Angenommen, man würde das gleiche Master sauber auf CD und auf Vinyl aufnehmen, behauptet da der Vinylfetischist ernsthaft, dass die Aufnahme “besser” ist, und dass man das mit einem sündhaft teuren Transrotor mit Van den Huul Tonabnehmer schon hören würde? Da fehlt mir allein der Glaube. Ich behaupte mal kühn, dass der Vinylfraktion das Medium an sich ein Wohlgefühl gibt und dass das “sounding” halt gefällt. Der Informationsgehalt einer LP ist nicht(!) wie der Umfang des Apfelmännchens. Er wird nicht größer je genauer ich hinschaue. Deshalb ist es logisch, dass ab einer gewissen Detaillierung der digitalen Daten bei linearer Wiedergabe kein Unterschied sein sollte.

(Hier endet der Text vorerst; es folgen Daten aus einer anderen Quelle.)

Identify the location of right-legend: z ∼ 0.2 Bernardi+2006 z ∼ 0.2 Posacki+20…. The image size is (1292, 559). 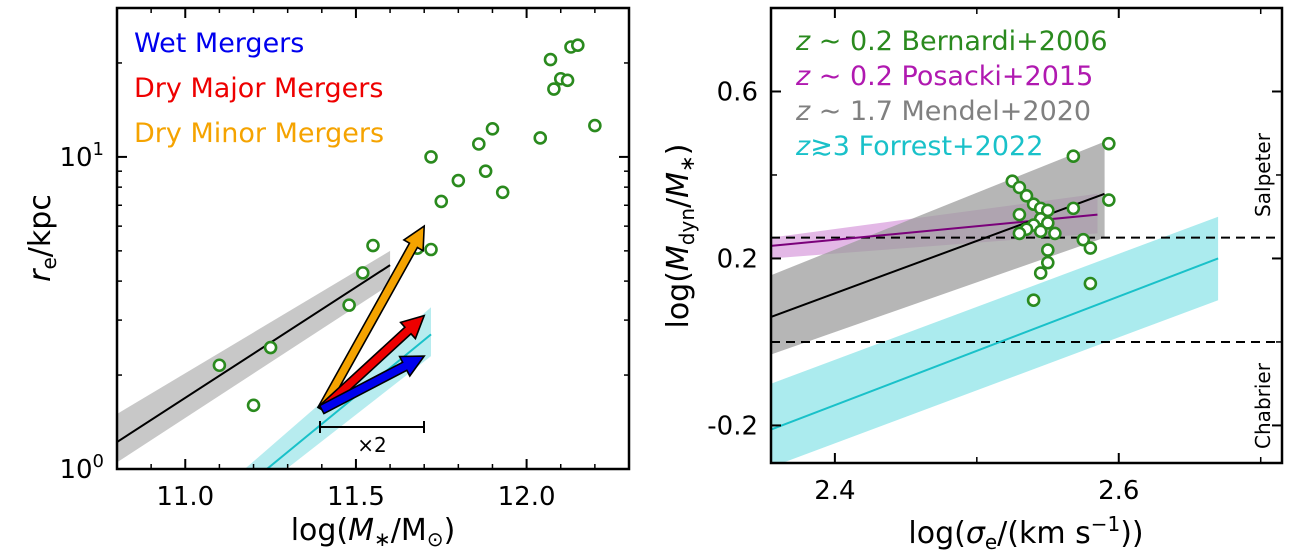
(952, 94).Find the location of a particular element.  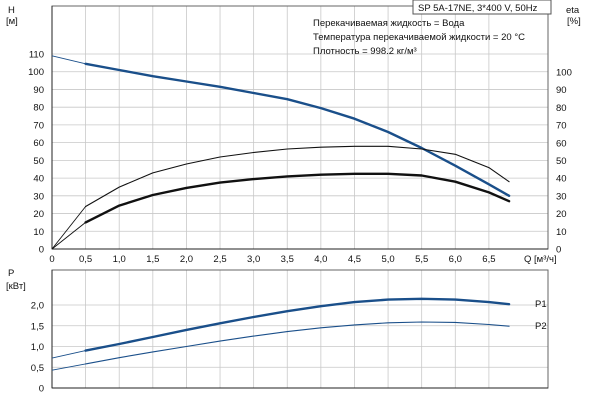

p-tick-label: 0 is located at coordinates (42, 390).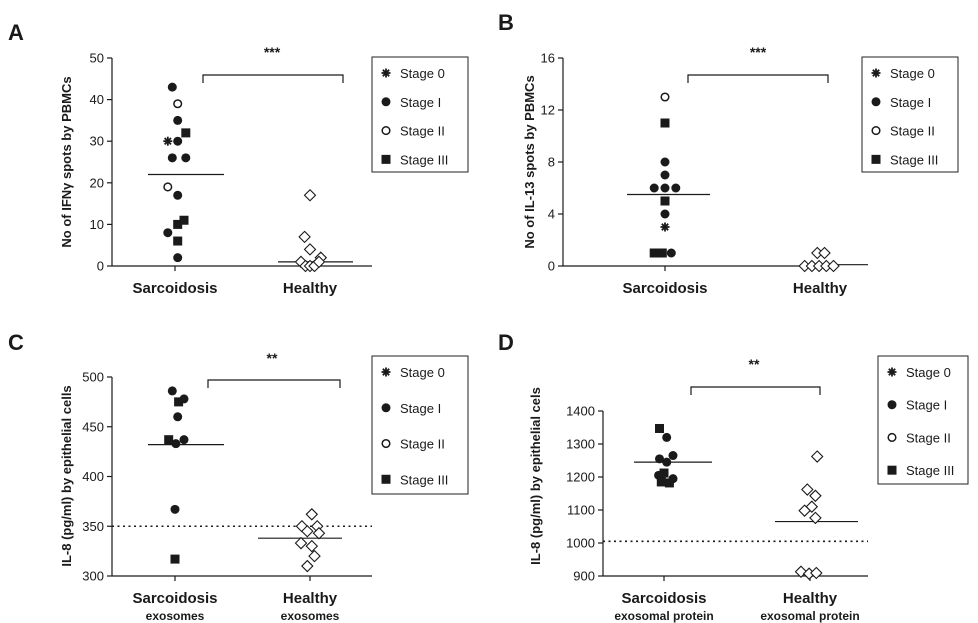 Image resolution: width=978 pixels, height=623 pixels. What do you see at coordinates (754, 364) in the screenshot?
I see `significance-stars: **` at bounding box center [754, 364].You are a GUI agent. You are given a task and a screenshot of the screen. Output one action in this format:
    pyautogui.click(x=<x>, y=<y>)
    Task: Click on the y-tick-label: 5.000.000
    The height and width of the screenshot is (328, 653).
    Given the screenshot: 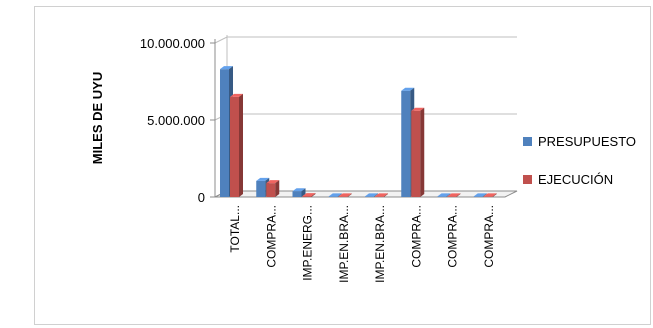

Ich lasse mich gerne eines besseren belehren, aber bisher sehe ich keinen Grund dafür Vinyl technisch einer digitalen Quelle vorzuziehen, es sei denn, dass es das analoge Medium in digital nicht 1 zu 1 reproduziert gibt. ‘Alte Schätzchen’ werden LPs deshalb ja gerne genannt. Ja es sind Schätze, wenn die Qualität der Aufnahme nicht in das Hier und Jetzt übertragen wurde, sondern den heutigen Hörgewohnheiten der Handymusiklauscher angepasst wurden.